::: Data for this exercise :::

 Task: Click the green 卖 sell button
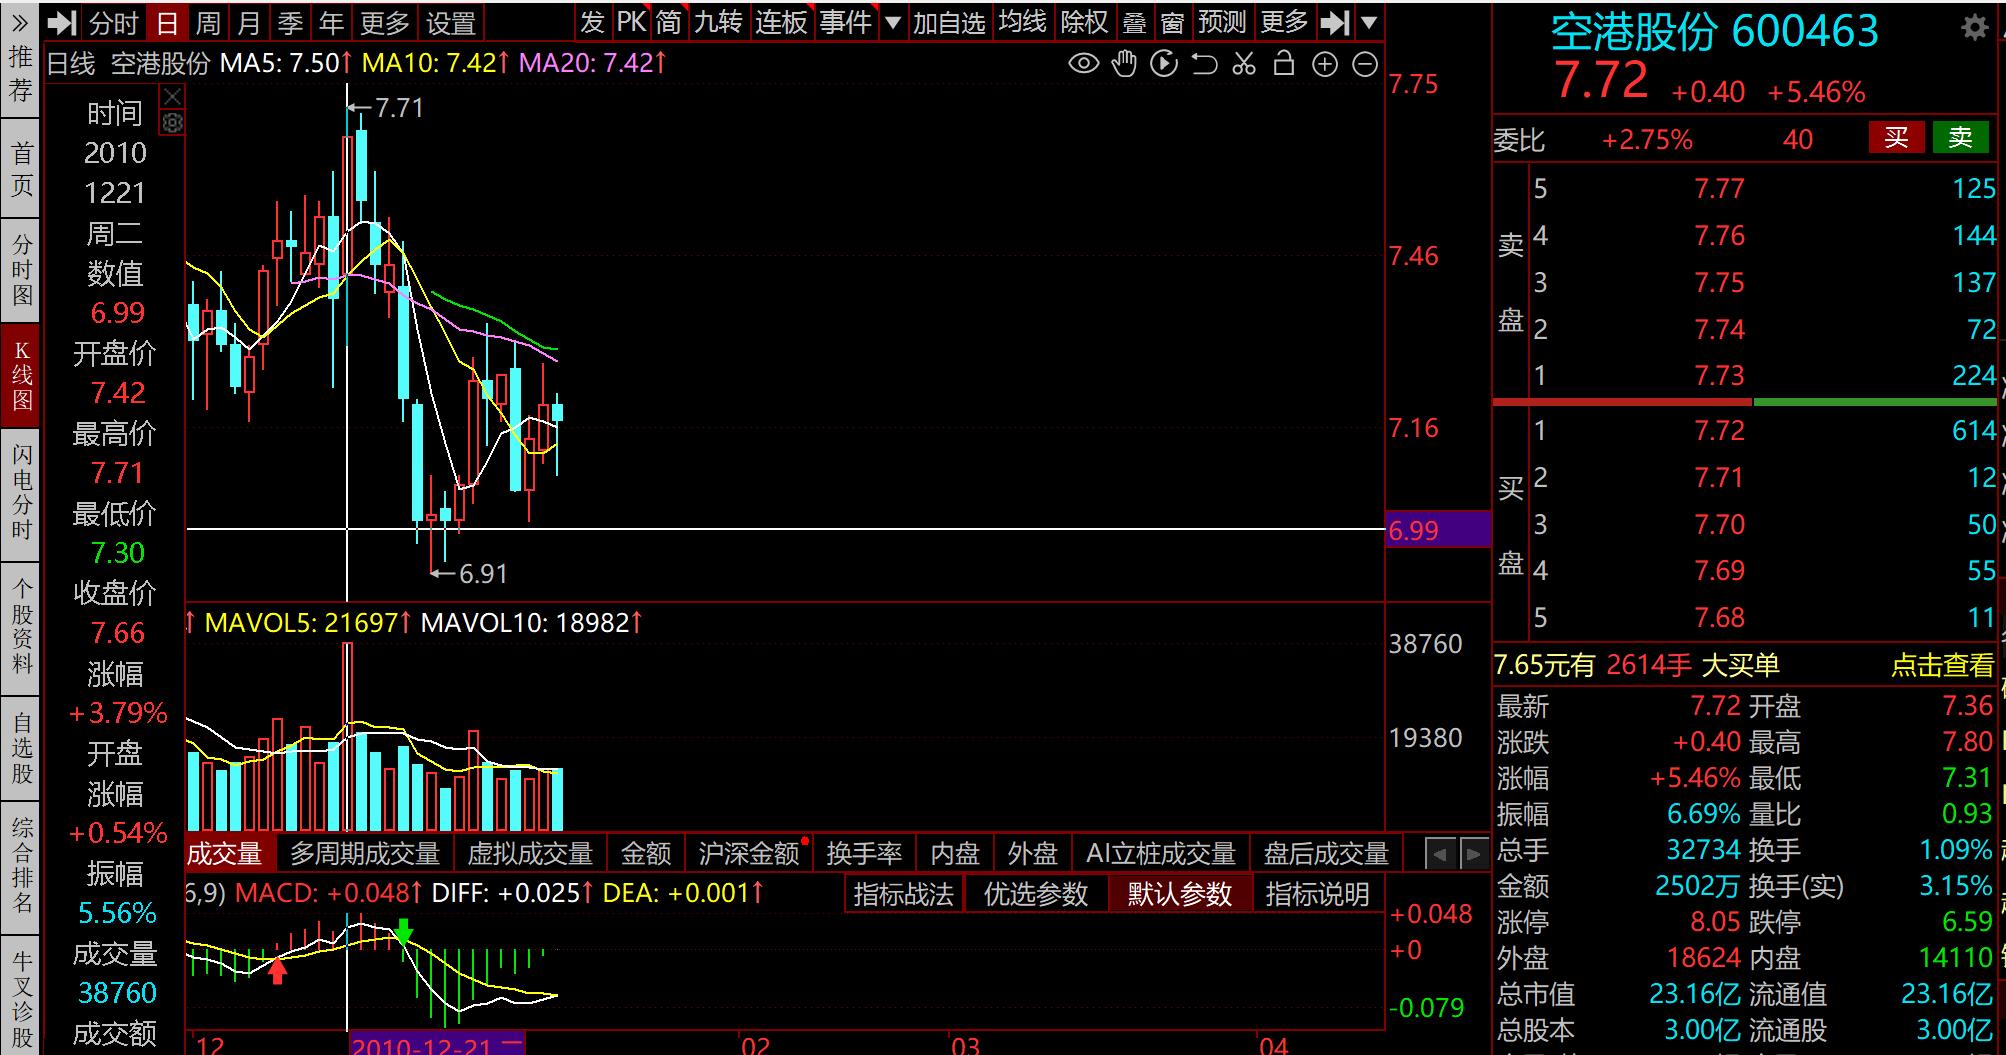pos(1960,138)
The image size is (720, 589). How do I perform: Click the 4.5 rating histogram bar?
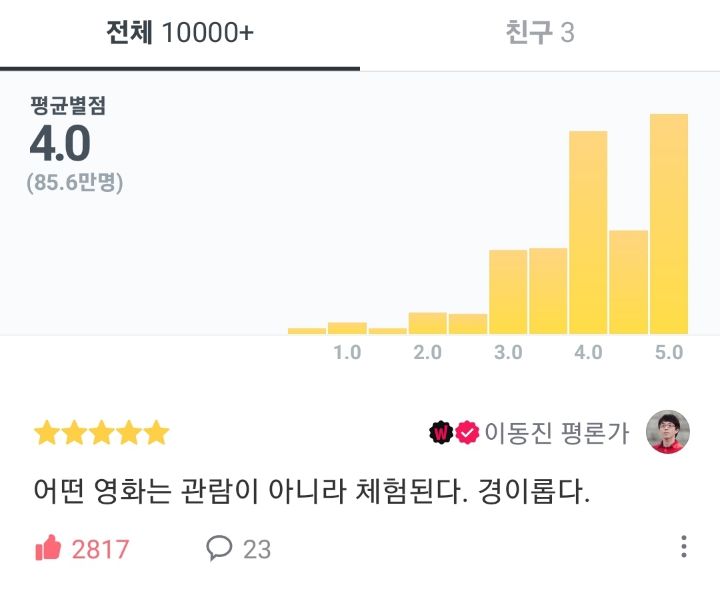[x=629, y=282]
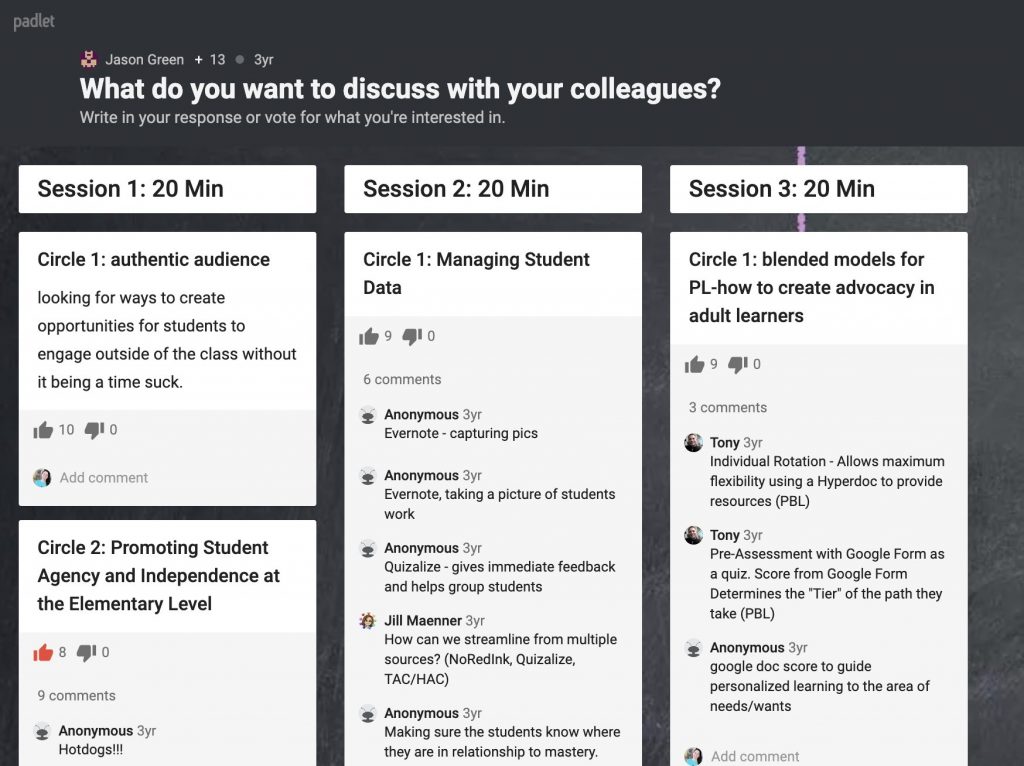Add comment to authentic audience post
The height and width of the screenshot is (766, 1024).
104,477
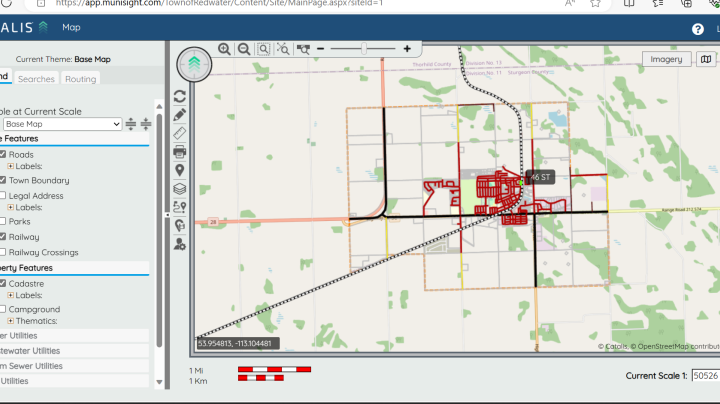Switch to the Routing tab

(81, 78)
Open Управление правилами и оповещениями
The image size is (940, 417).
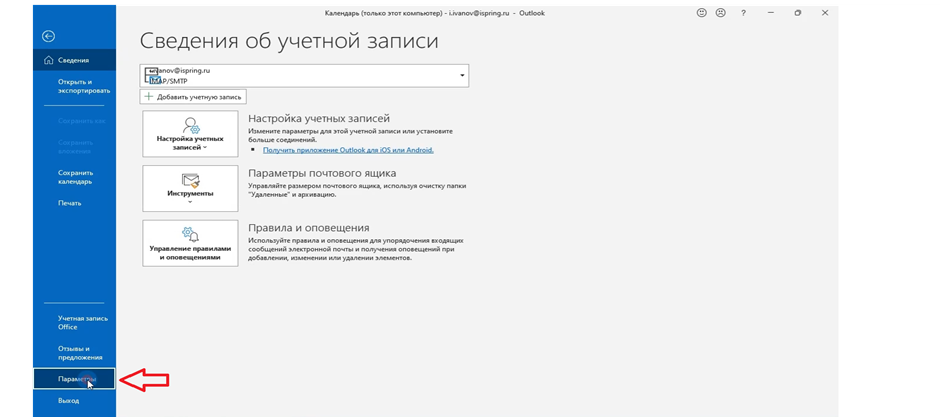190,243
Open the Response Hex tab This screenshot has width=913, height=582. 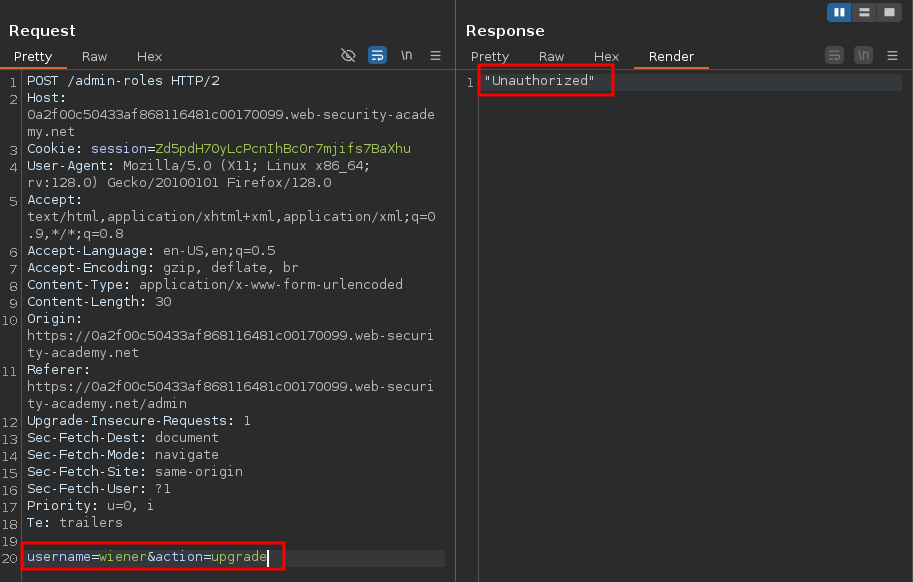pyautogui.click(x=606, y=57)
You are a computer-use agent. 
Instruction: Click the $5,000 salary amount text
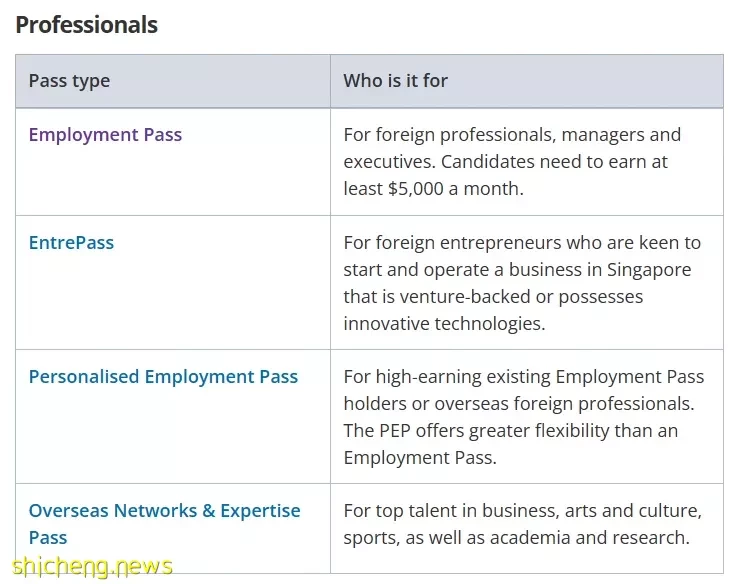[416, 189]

:::

Aim of the task ::
Although pictures appear among the records above, write out exactly only the lines from the one that has "The image size is (720, 589)." through the one that has "Open Управление правилами и оповещениями", and leave the pictures out.

Output of the task ::
The image size is (720, 589). How do I perform: Click the 4.5 rating histogram bar?
[x=629, y=282]
Add comment to authentic audience post
The height and width of the screenshot is (766, 1024).
104,477
Switch to the Routing tab

(81, 78)
Open Управление правилами и оповещениями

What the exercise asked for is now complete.